As you already know, we love bees! So, we're sharing the highlight reel of all major bee happenings that went on this past month.
The Hit List: Bees Make It on the Endangered Species List for the First time
Seven bee species native to Hawaii have been placed under protection by the endangered species act. The Yellow-faced bee species has had a population declined in recent years due to habitat loss, pesticides, wildfires and loss of genetic diversity, however, it wasn’t until recent research that it was concluded that protection was necessary. Without these hard workers, the United States would lose an abundance of agriculture, said to be valued at more than $9 billion annually! By listing the bees, it is easy to provide recovery programs as well as receive protection funding. #savethebees
How Do I Smell?
Flowers mimic the smell of dying honey bees to attract pollinators! In the plant world, there is an abundance of cases where plants deceive pollinators. There are plants that use sex, others that use food. Recently, a new caseof food deception has popped up … Smelling like dead bees! The plant that does this is from Native to South Africa, scientifically called Ceropegia sandersonii. This species of plant requires Kleptoparasitic flies for pollination. These flies live off of food stolen from other organisms, in particular, the juices of a bee freshly attacked by a spider!! Therefore, the plant has cleverly evolved to smell like the food their ideal pollinator loves… dead bees! The flies are attracted to the blossoms of these flowers through the smell they give off. Once on the flower, the bugs fall inside of the flower and are trapped for lengths of time. While the bugs freak out, they pick up pollen that is around them. After a while, the flowers wilt and release the fly from it’s prison! If all goes according to plan, the bug will fly away, get tricked by another flower of the same plant and repeat the procedure and ultimately pollinating the new plant!

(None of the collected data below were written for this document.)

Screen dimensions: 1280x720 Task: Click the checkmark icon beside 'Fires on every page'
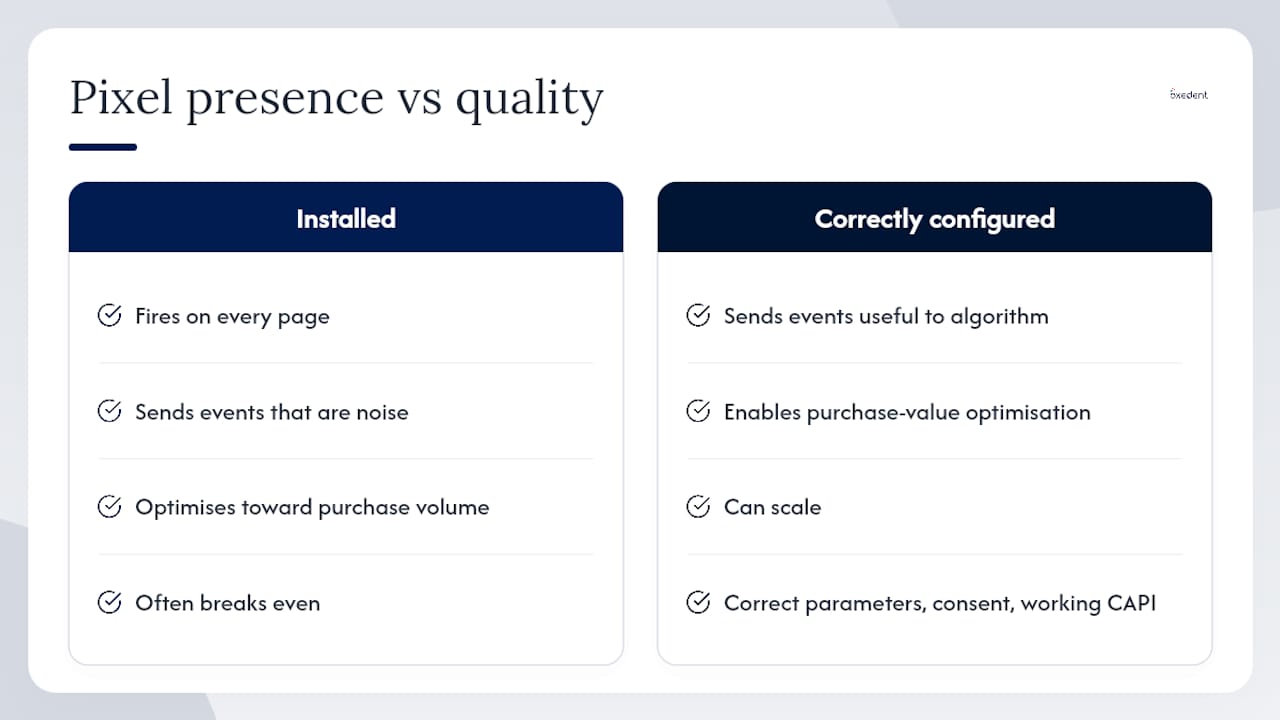tap(109, 316)
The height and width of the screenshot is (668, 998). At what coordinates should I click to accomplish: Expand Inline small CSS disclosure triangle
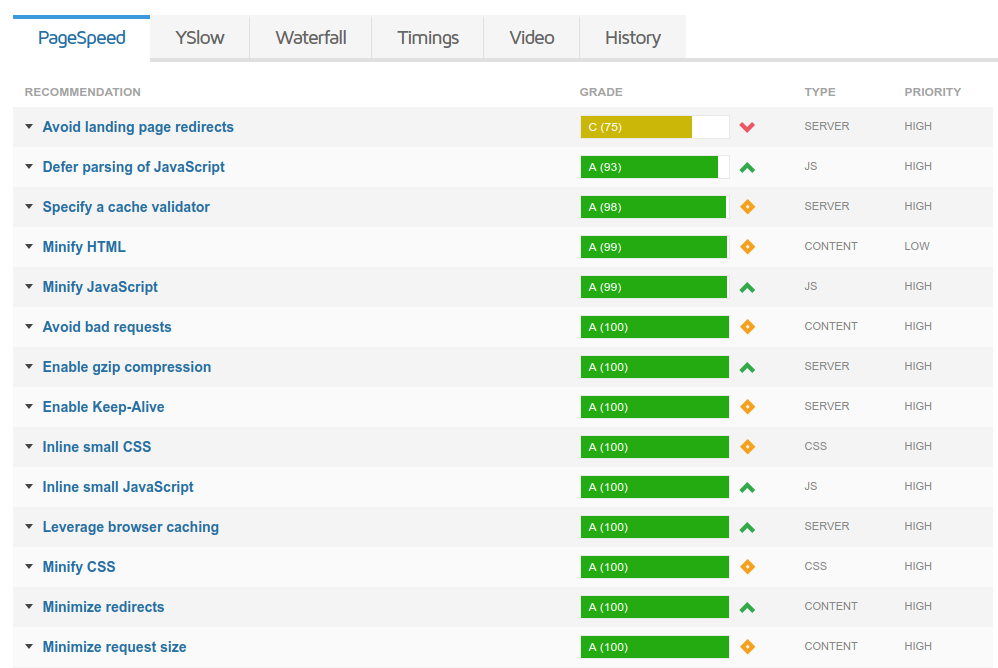30,447
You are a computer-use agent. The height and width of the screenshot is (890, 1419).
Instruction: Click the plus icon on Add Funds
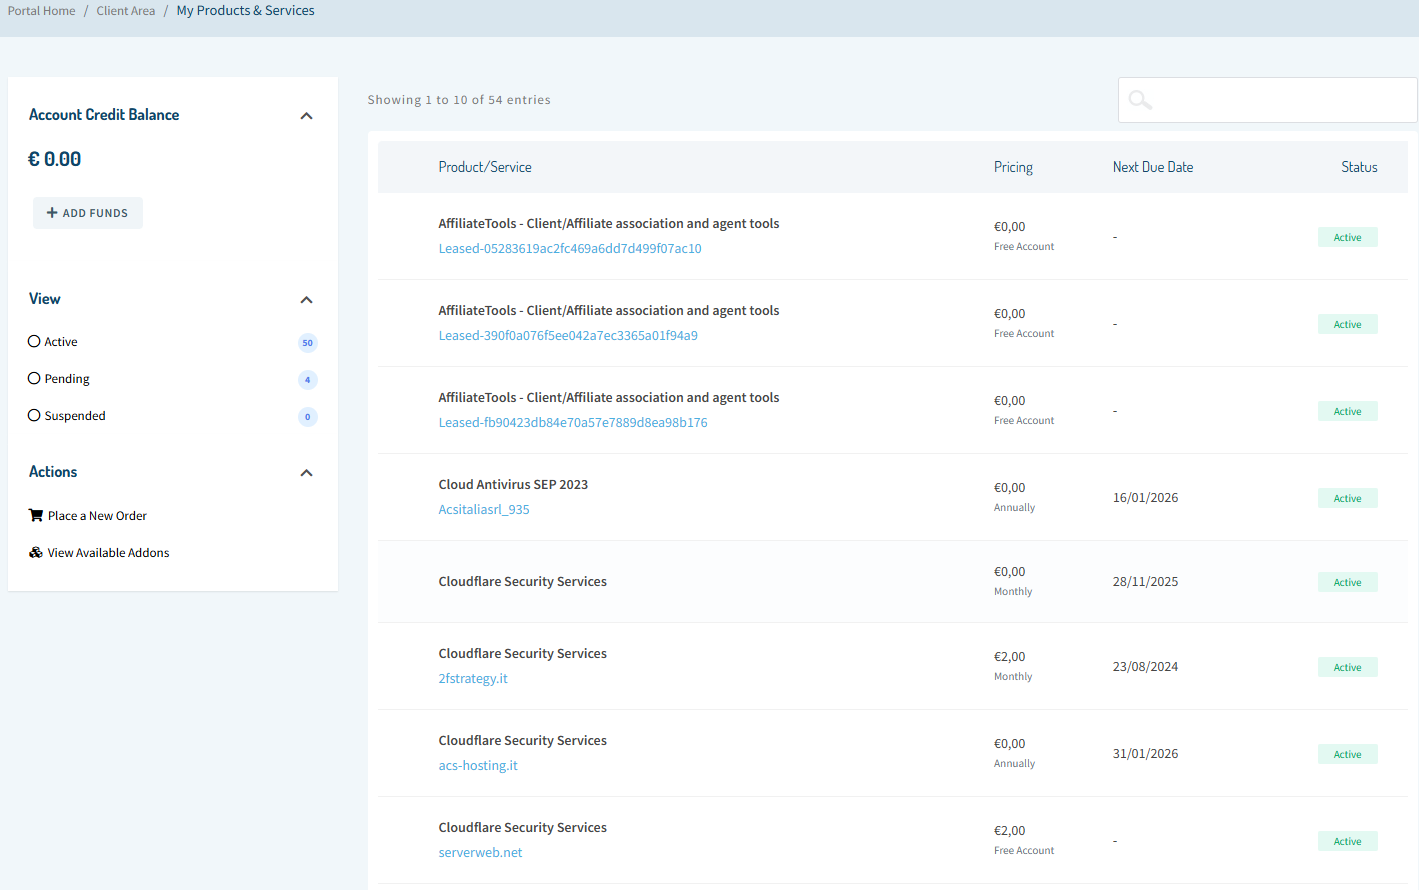[52, 213]
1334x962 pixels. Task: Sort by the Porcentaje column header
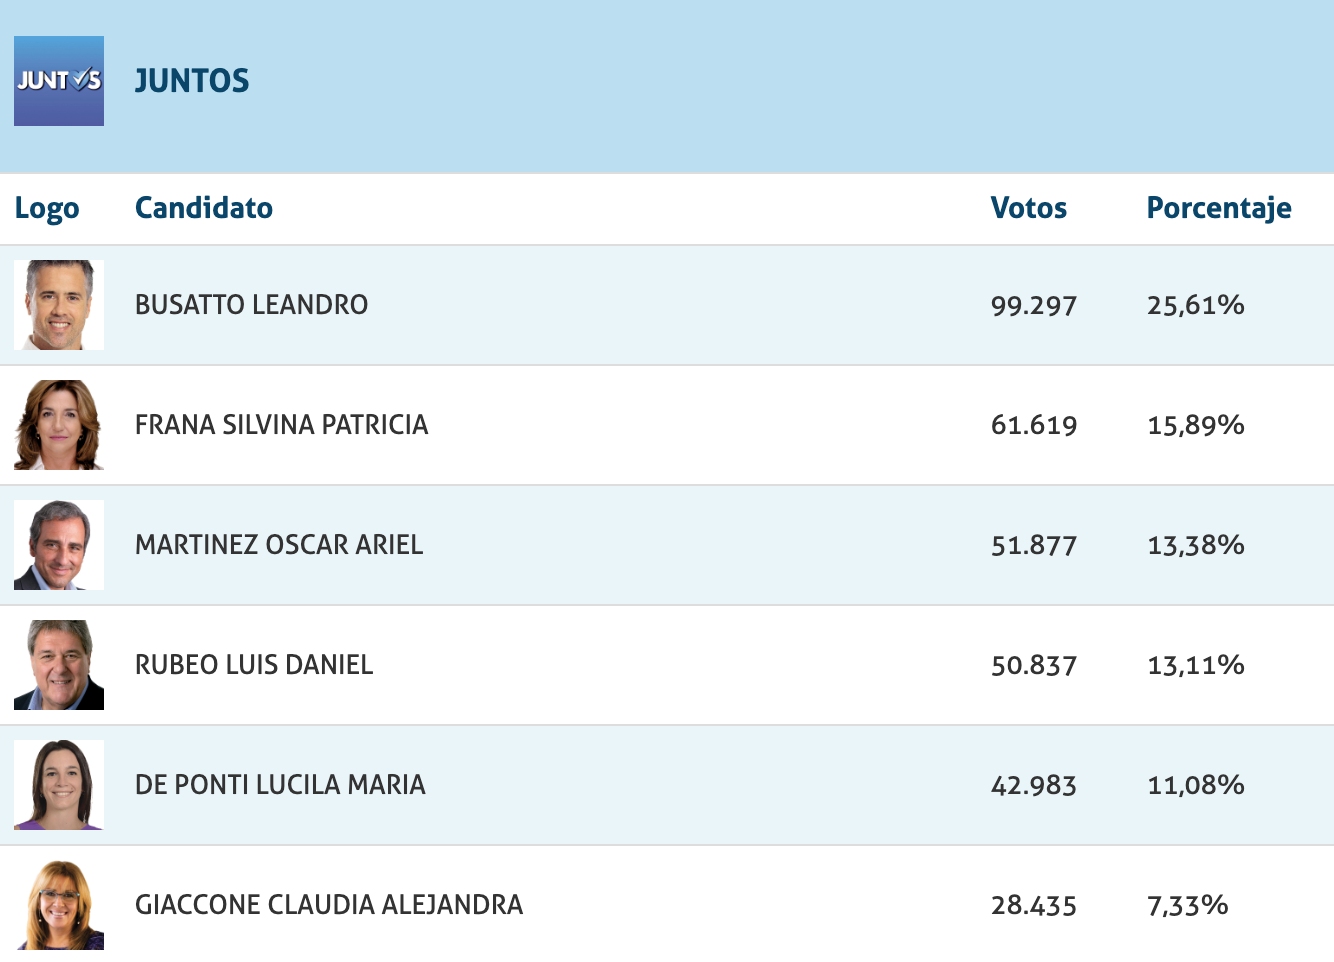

Protect Our Pollinators: The Bees Are Not the Only Pollinators We Need to Worry About!
Over the past 2 decades, the Monarch Butterfly’s population has declined rapidly, from 1 billion to 35 million. Unfortunately, as of October, the U.S Environmental Protection Agency approved a new weed Killer, Enlist Duo, by Dow AgroScience. This pesticide is highly toxic, containing a glyphosate and 2,4-D in order to kill weeds that are resistant to the each of those pesticides on their own. How does this dramatically affect the monarch? Well, One wild plant that has not developed defenses against growing pesticide use is milkweed… Milkweed is essentially the entirety of the Monarch’s survival for it is their food source. Researchers found milkweed in half of Iowa farm fields in 1999, but a decade later, only 8 percent of cropland still contained milkweed. The mindset seems to be “let's fight these pesticide resistant plants with more pesticides” without thinking of the detrimental effect these pesticides are having on the environment. Unfortunately, if this mindset continues, we will lose our pollinators, and ultimately lose our agriculture.